This is a very reasonable approach but it does a DIFFERENT thing.
The Author is (generically) the geekstogo thingy:
http://www.geekstogo.com/
the actual download address: hxxp://ad13.geekstogo.com/MBRCheck.exe leads to them and the tool is actually recommended on their Forum.
Look, something like this will give you a MDA5 of your MBR in a file :

Quote
dsfo \\.\physicaldriven 0 512 mymbr.mbr
dsfo mymbr.mbr 0 440 NUL 2>&1 >>mymbr.md5
(or you can create the 440 byte file and SHA1 it).
You do this a few times on the various system you work on, and you quickly have a "database" of "good" MBR codes.
When you find a "positive" (i.e. a non-match) you quickly disassemble the MBR code (if there are no signs from where it comes from) and verify that it doesn't do anything "nasty".
Quote
There doesn't appear to be all that many different MBR's
I have seen in my experience at least 50 of them, without counting localized versions and "strange OEM's" one.
I frankly doubt that the mentioned tool has ever seen most of these.
Additionally there are at least TWO known tools/approaches, one is MBRFIX and the other is the XP Kansas City Shuffle", that do use some unused byte(s) of a perfectly "kosher" MBR for their use.

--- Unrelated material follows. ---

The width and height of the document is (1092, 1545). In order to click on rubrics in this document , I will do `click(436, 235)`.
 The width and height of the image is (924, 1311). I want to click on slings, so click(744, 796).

AND "bootmanagers" like grub4dos normally use some bytes in the MBR to store some needed info, as well as (other example) mbldr and heaven ONLY knows how many more, this will make an impossible to track down number of forks or different checksums.
It is the actual "method" of comparing a checksum with a list of known ones that is flawed IMNSHO, as there can be as many different checksums on perfectly "kosher" MBR codes than stars in the sky.
Of course if we limit this to original MS Windows, we have just 3 or 4 of them and it makes sense. :)
As said the only usefulness of such a tool is to check for a relatively small number of very common MBR's and switch an alarm on if it is found different, but the times the alarm will be triggered on will be often due to false positives, and as you pointed out, you have not ANY *guarantee* that a malware is (intentionally or by mistake) added to the whitelist nor about the originality of the actual program, so if you are actually preoccupied, write you own tool and verify it yourself (NO other *safe* alternatives).